Preston Tucker, 44-year-old inventor, racing car designer and promoter, and his Tucker automobile arrived by plane yesterday -- Tucker in one and the Tucker car in another. The car -- a handmade rear-engined job which does without such conventional gadgets as transmission, clutch, carburetor, drive shaft and water radiator -- is on display at Pan-Pacific Auditorium at the inventors' exhibit.
Tucker said he is negotiating for a wartime airframe plant here to be used eventually as the Tucker West Coast assembly plant. He said he expects to begin production in the wartime Dodge engine plant in Chicago by October with nearly 1,000 cars a day the goal by Jan. 1. -- Los Angeles Times, July 13, 1947
I believe the car pictured is the "Tin Goose," which was a prototype made with parts from a 1942 Oldsmobile.

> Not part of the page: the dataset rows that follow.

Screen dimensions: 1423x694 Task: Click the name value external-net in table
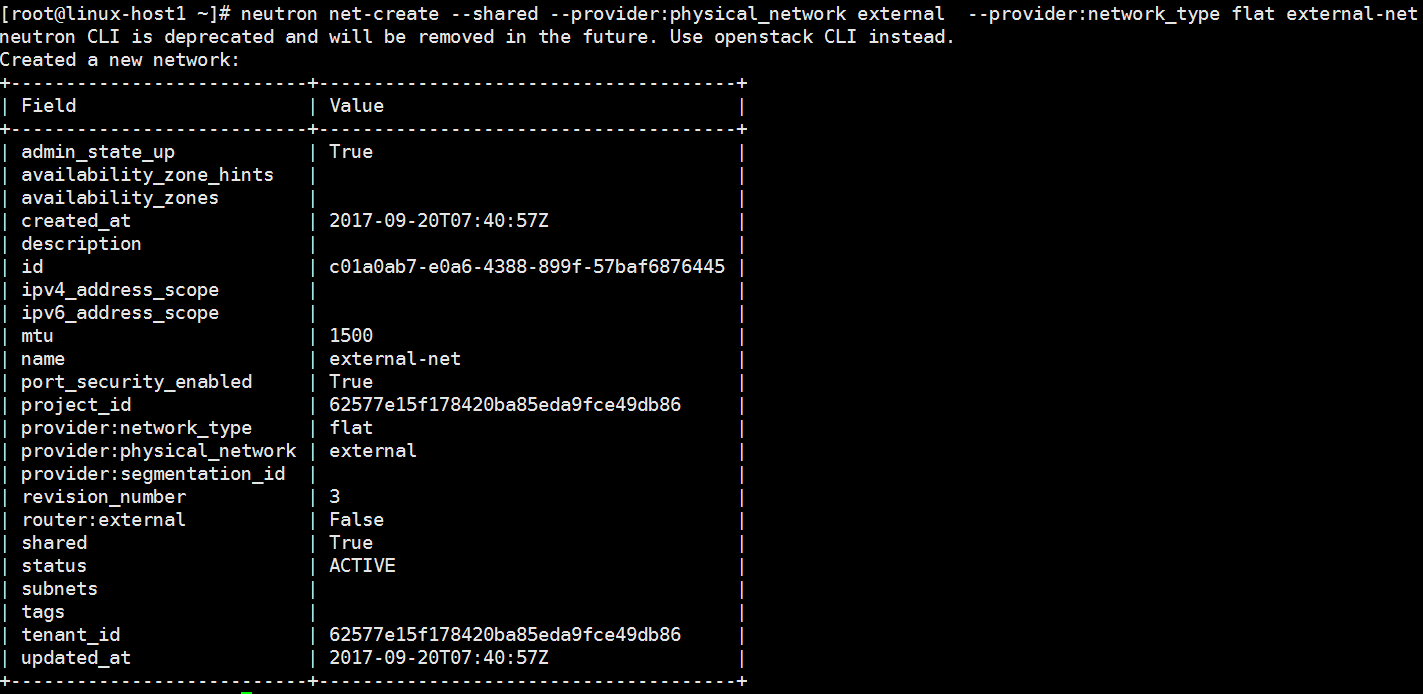(x=395, y=359)
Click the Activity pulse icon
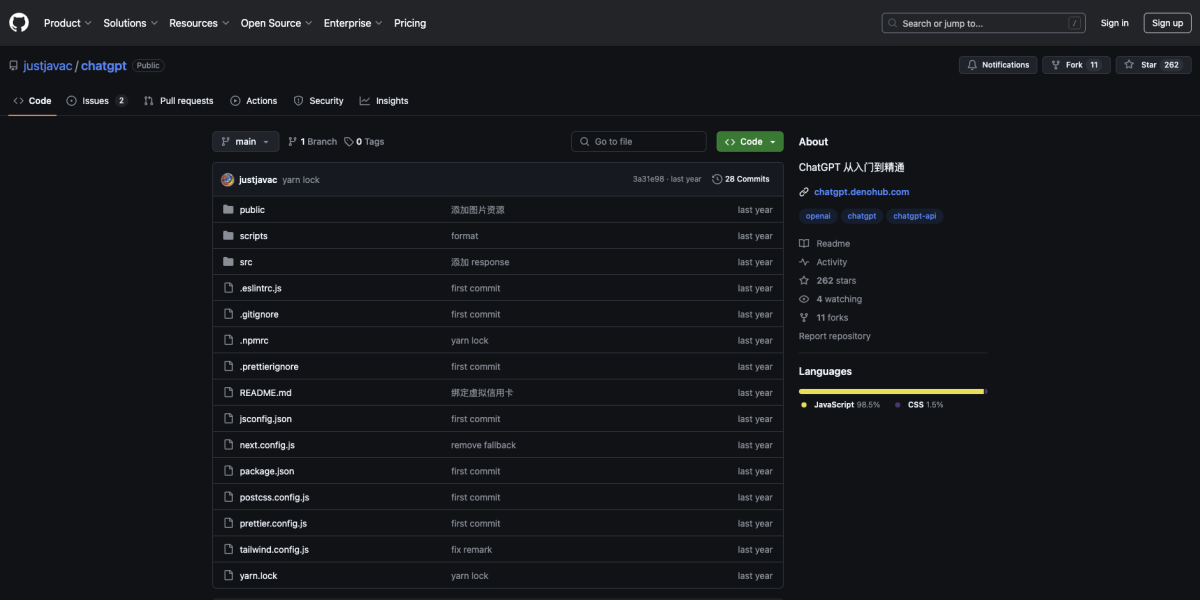This screenshot has height=600, width=1200. 804,262
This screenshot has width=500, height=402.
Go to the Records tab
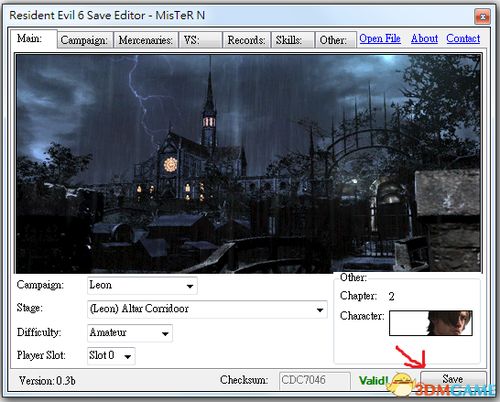coord(246,40)
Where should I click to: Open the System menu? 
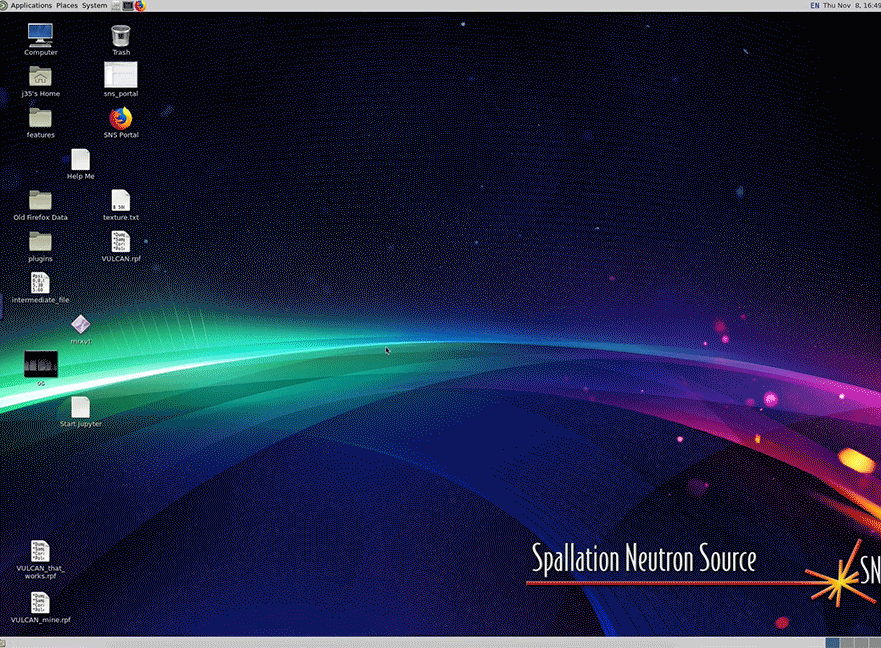(94, 5)
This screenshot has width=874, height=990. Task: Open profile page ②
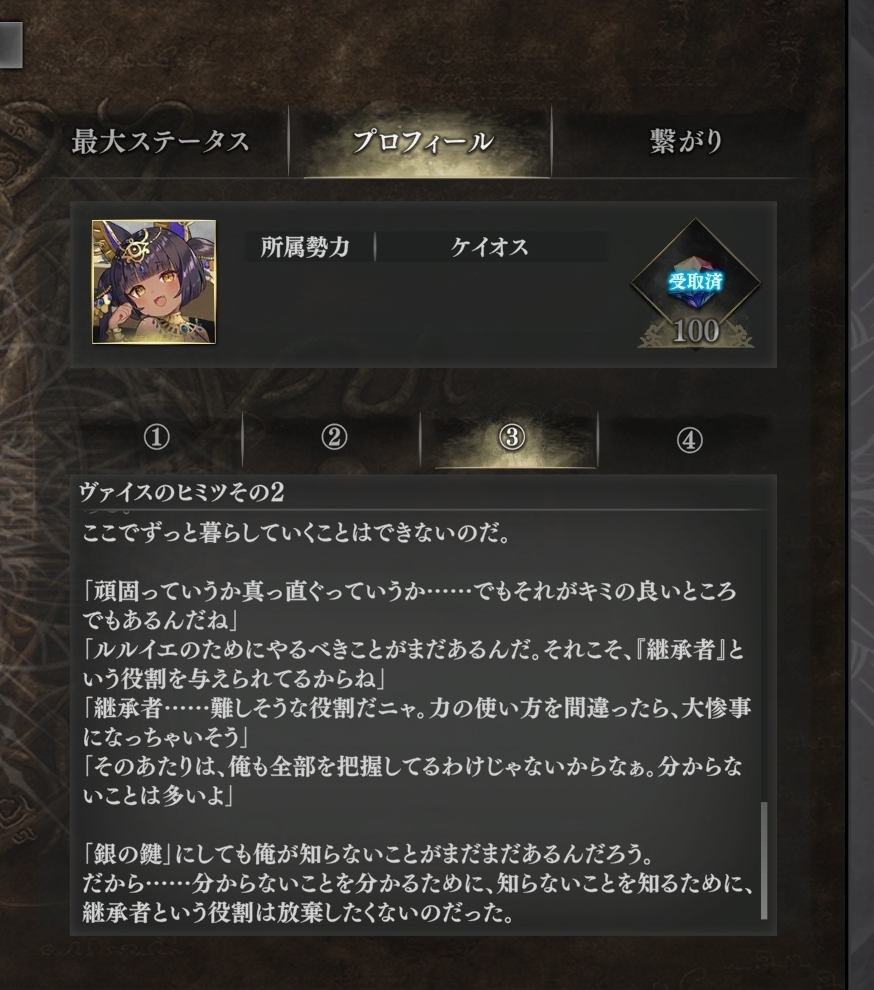(x=334, y=438)
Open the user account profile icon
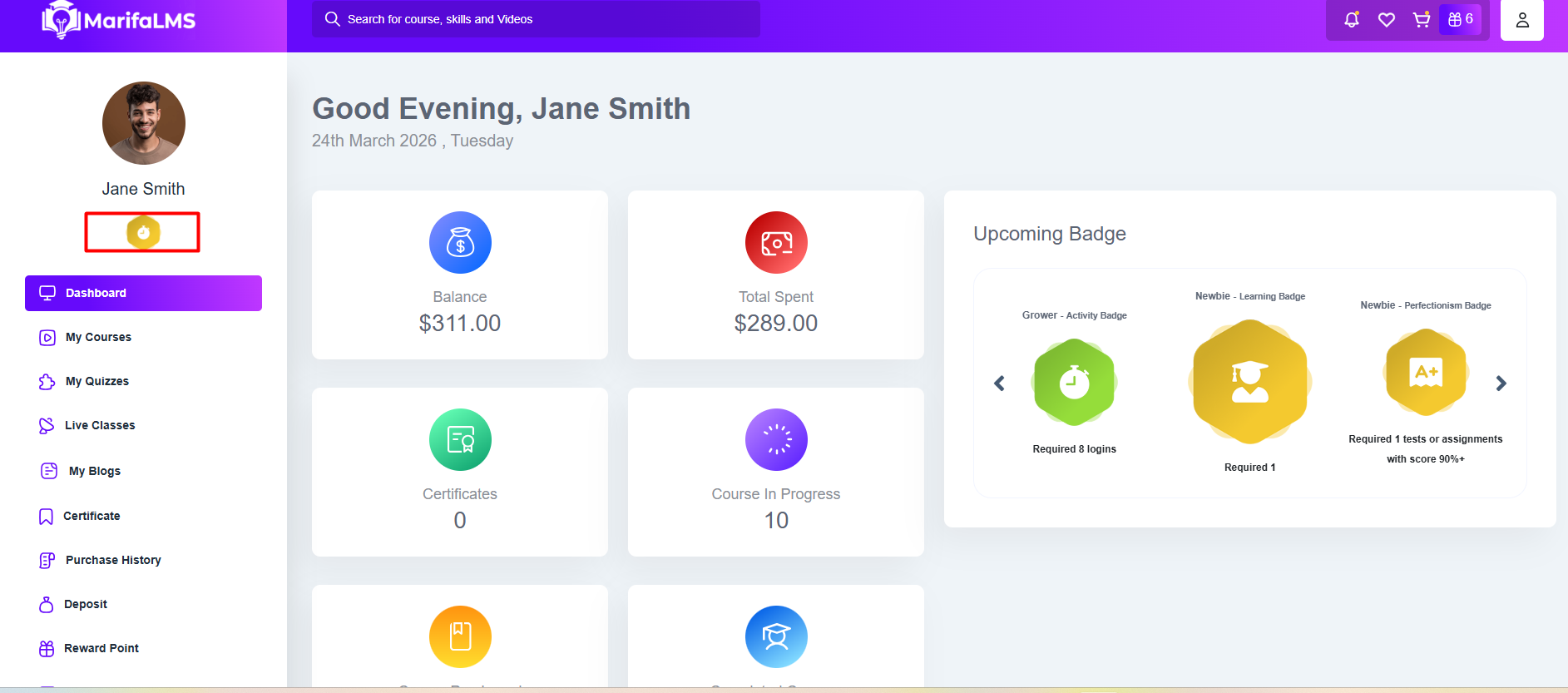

The Coppola film took quite a few liberties based on things I've read in "Preston Tucker: A Biography" by Charles T. Pearson (1960). Also, some more recent books I've seen on Amazon claim to tell a more accurate story. There is also a Tucker '48 Automobile page in Facebook that has plenty of photos and some good stories.
As for "Hold that tiger!" -- I often sing that as my theme song when I am trying to do nearly impossible work in the world's fourth poorest nation.
Trouble when information is wrong is that it can become an issue years later, so I want to correct a previous comment.
Martin Landau had a major role in TUCKER and was nominated for the Oscar for Best Supporting Actor.
Dean Stockwell played the role of Howard Hughes.
I wish cars made today looked like the cars made back in the '30s-'50s.
In 1962, I was at a dealership, picking up a new Pontiac Grand Prix, and was invited to go in the back and see an actual Tucker auto. It was light blue, had mohair seat covers, and doors that were cut into the overhead. It was a great thrill, and I have never seen one since. Never knew why they had it, nor to whom it belonged, but it was a once-in-a-lifetime thing.
I saw 'Tucker,' GlenJay! I can't say I remember much of it, except that he was always saying, "Hold that tiger!" and that Martin Landau Dean Stockwell had a small part (maybe not much more than a cameo) as Howard Hughes.
was to me it looked way too much like a 1950s Studebaker. Or did the Studebaker look too much like a Tucker?
I was at a car show this past weekend. Shiny cars on rotating turntables with pretty models. Some things are everlasting.
Tuckers always remind me of the first car I can remember my family riding in... my grandfather's 1951 Studebaker Champion.
[No turntable in this photo. - Dave]
I remember seeing one of these as a child at a gas station in Western Pennsylvania.
For the fascinating story of Preston and his innovative automobile; check it out here.
How many people have seen Francis Ford Coppola's 1988 film "Tucker: The Man and His Dream", starring Jeff Bridges? Amazon Prime tells you you can see it for free, but when you click, you find it's "with interruptions".
That seems ironically appropriate for Tucker's dream, as well as much of Coppola's work (with obvious exceptions). A grand vision, long complicated development, necessary but harmful compromises, a splashy introduction, ultimate loss of money. At least Coppola wasn't tried for mail fraud and conspiracy. (Tucker was acquitted.)
Even a little out of focus, it's one of the coolest photos I've ever seen.